Friday, 7 August 2009

A SHAG in August...not bloody likely !!


Another very wet night slowly clearing from the south during the morning. By early afternoon, the sun had broken through, giving rise to hot sunshine during the afternoon and evening and clearer skies as the pressure increased.

For me, it was another red-letter day, full of surprises and some exceptional rares. Choosing bird of the day is a dilemma but I have to go for the SANDERLING - a bird I see less than annually in Hertfordshire. Other highlights included a bumper bag of BLACK TERNS along with a vagrant WHITE-WINGED BLACK TERN, an adult LITTLE TERN, a juvenile MEDITERRANEAN GULL and an exceptional 3 EURASIAN SHAGS.


Whilst checking Luton Hoo Lake for yesterday's Ruddy Shelduck pair, I received a text from Graham Smith informing me of two probable Shags at Wilstone Reservoir. Drawing a complete blank on anything worthwhile in the park, I phoned Steve Rodwell and was astounded when he told me that he was currently watching the Shags and that there were in fact three birds. Early August Shags I thought - ridiculous claim - but like many odd records of this species before including the juvenile I saw only last year at Calvert BBOWT in early autumn - Steve convinced not only himself but me that he wasn't seeing things. I raced straight over.

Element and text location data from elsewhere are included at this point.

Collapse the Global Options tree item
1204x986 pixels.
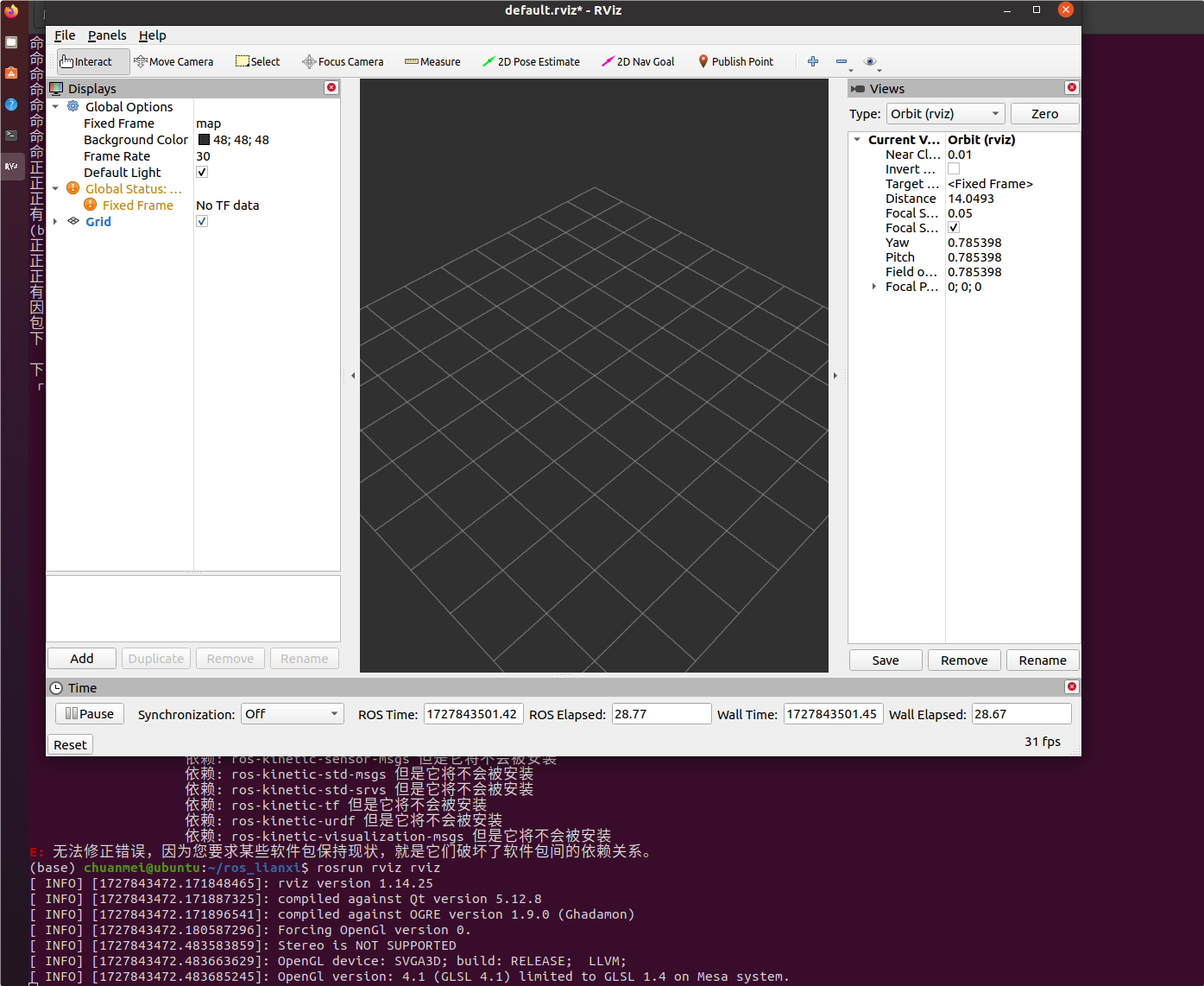(55, 106)
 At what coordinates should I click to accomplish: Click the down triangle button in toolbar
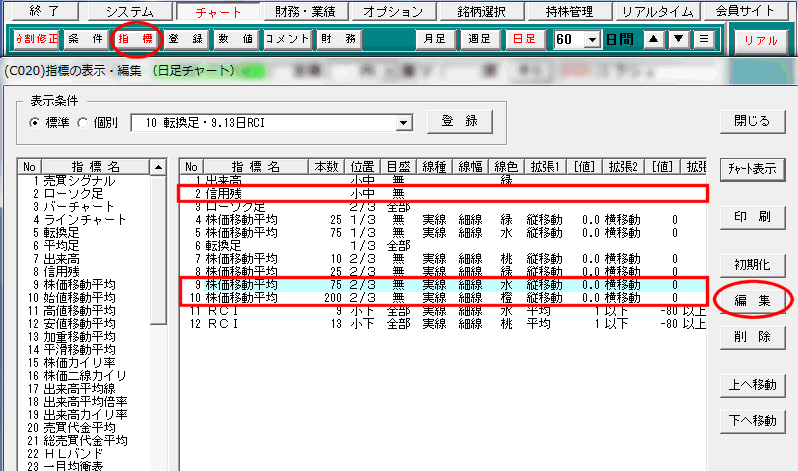[x=679, y=40]
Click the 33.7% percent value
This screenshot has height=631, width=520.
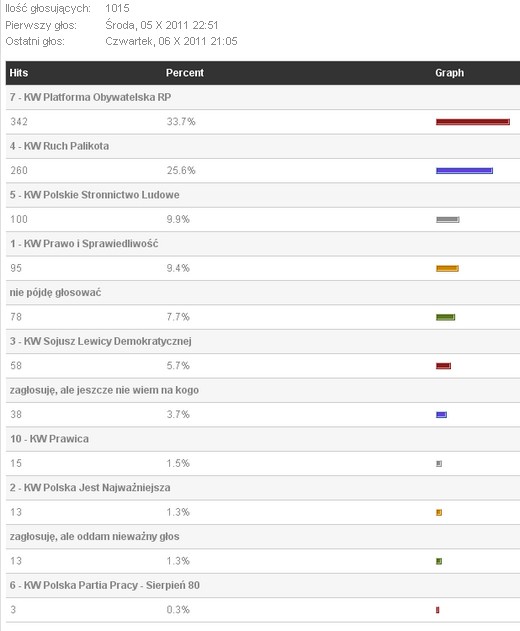point(181,122)
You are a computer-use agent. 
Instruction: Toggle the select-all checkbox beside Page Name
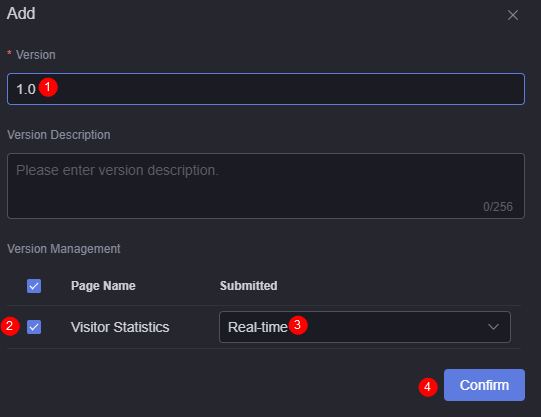(x=34, y=286)
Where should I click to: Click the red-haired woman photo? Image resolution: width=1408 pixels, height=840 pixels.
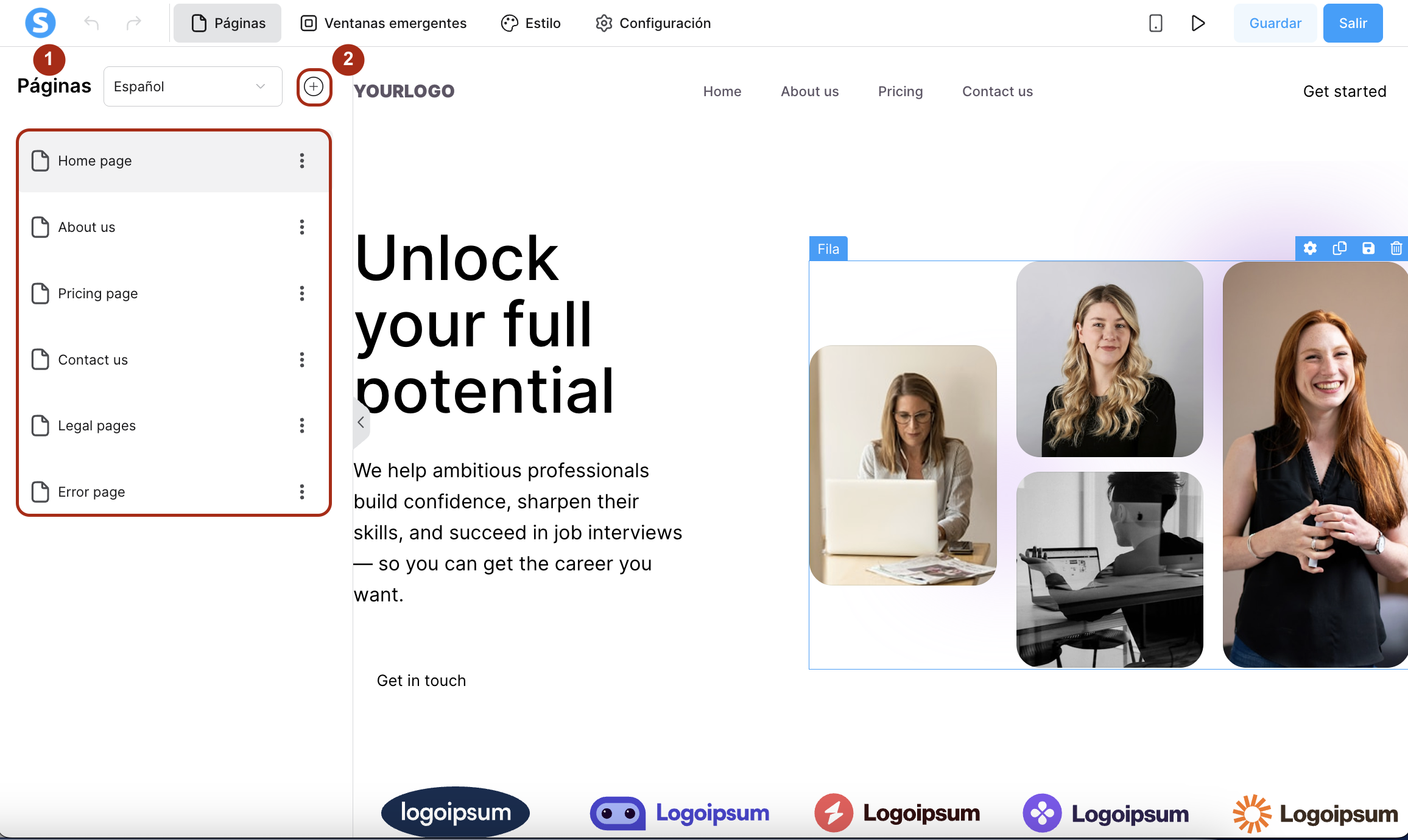[x=1315, y=464]
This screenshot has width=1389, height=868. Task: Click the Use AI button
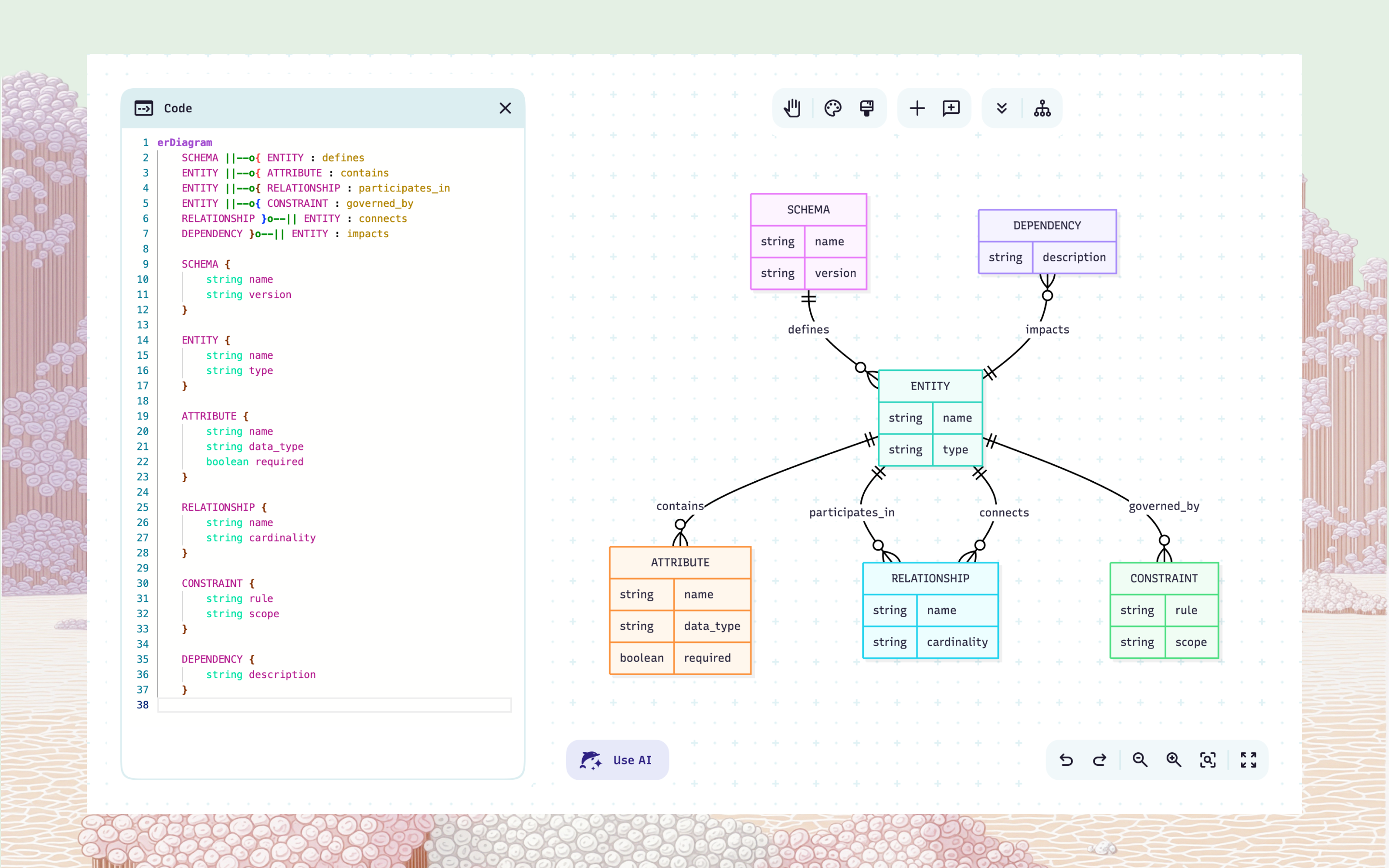pos(617,760)
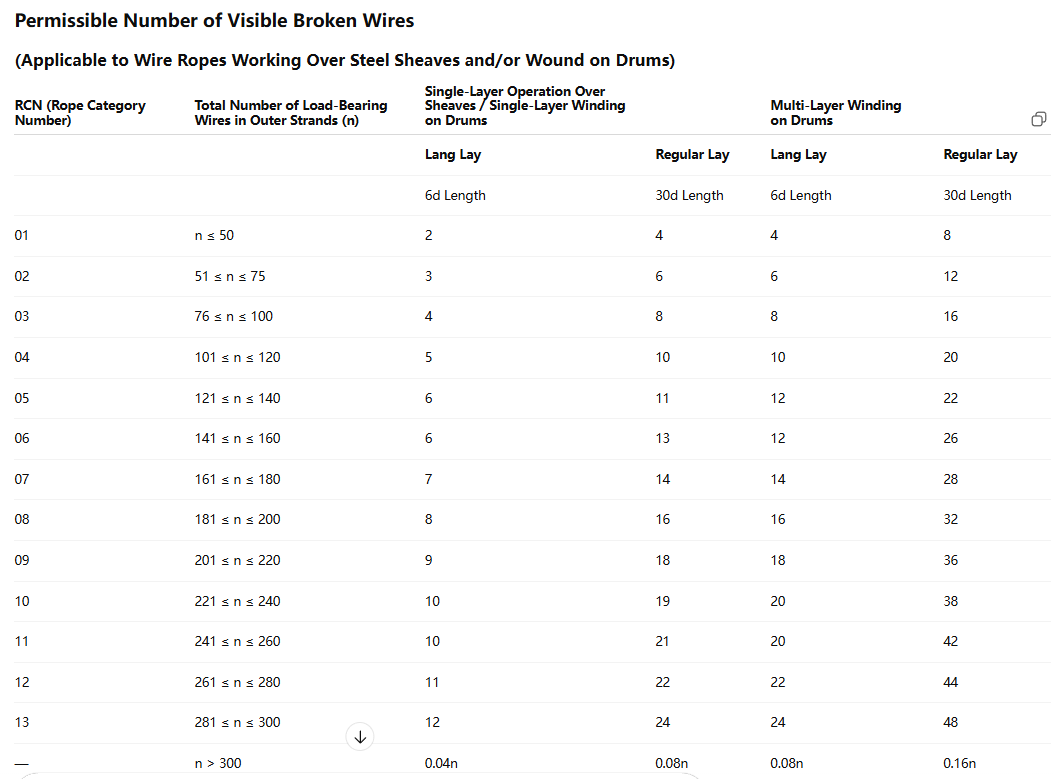Click the '0.04n' value cell

tap(441, 763)
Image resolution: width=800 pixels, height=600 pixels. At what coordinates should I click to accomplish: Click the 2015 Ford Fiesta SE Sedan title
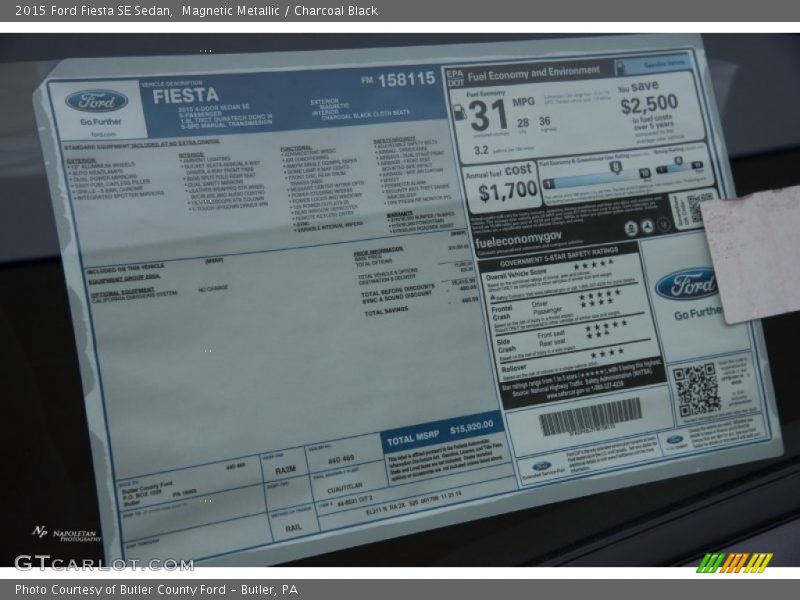point(94,11)
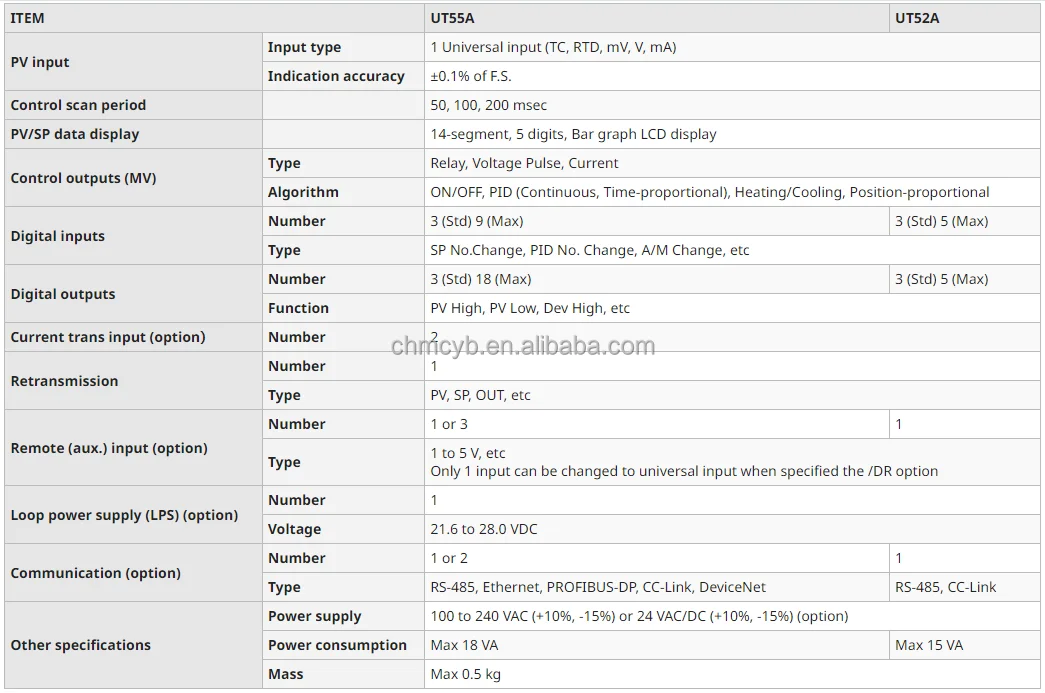Click the 50, 100, 200 msec value

(488, 105)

By the time I arrived (1325), a crowd had already gathered - with SR, GS, Mike Campbell, Chris Deary, and Stuart Wilson already in situ. Roy Hargreaves beat me by just eight steps and as we scanned back between the car park and the jetty, there they were - an unbelievable 3 EUROPEAN SHAGS. Two were clearly this year's juveniles and the other was an older bird, probably a second-summer. They were incredibly mobile, moving quickly from the far east bank, to the jetty and then out to the middle. One particular juvenile came incredibly close, allowing Mike Campbell to hit the 'go' button on his camcorder and get some excellent video footage. The close bird allowed for a detailed description at 35 yards - dark chocolate-brown upperparts, with a tad paler upperwings, with some creamy-brown tips to the mantle feathers and on the wing-coverts. The underparts were uniform pale brown but contrasting with a glaring white throat patch. The bill was bright yellow at the base of both mandibles and then pale lime for the length of the bill - this pale lime colour being the same as on the orbital ring of the glazed eye.

The other juvenile was paler-tipped on the wing-coverts but otherwise identical whilst the older bird was very dark on the upperparts and bronzed green, with a darker throat and more typical adult-type features.

All three birds remained on view for the next 20 minutes allowing further arrivals like Johnne Taylor and Rob Norris an opportunity to see them, but then just two juveniles seemed to be showing, one of which hauled itself out on to the central rocks and dried its wings out. This allowed an excellent comparison with the much larger 6 Continental Cormorants alongside.

This was a totally unique and bizarre occurrence considering not one European Shag was recorded elsewhere inland in Britain today.

Also new in today were 4 COMMON GREENSHANKS, feeding with the two remaining GREEN SANDPIPERS on the mud to the right of the hide throughout the afternoon (Chris Deary et al). Chris also watched a MARSH HARRIER fly east over Wilstone late morning.

The moulting adult BLACK TERN from last night was still present, along with 32 Common Terns, the juvenile MEDITERRANEAN GULL was seen again (Robert Norris) and 2 adult COMMON GULLS were on the spit.

Two COMMON SANDPIPERS remained on the bunds, whilst 15 Shoveler, the drake Wigeon, 4 Common Teal and the LITTLE EGRET was still present.

Whilst Rob N, Graham and I looked skyward in the hope of another migrant raptor, 7 moulting adult RED KITES drifted slowly north over the reservoir as the temperature reached 22 degrees C, with a Eurasian Sparrowhawk, several Common Buzzards, 32 COMMON SWIFTS and 11 Barn Swallows being encountered.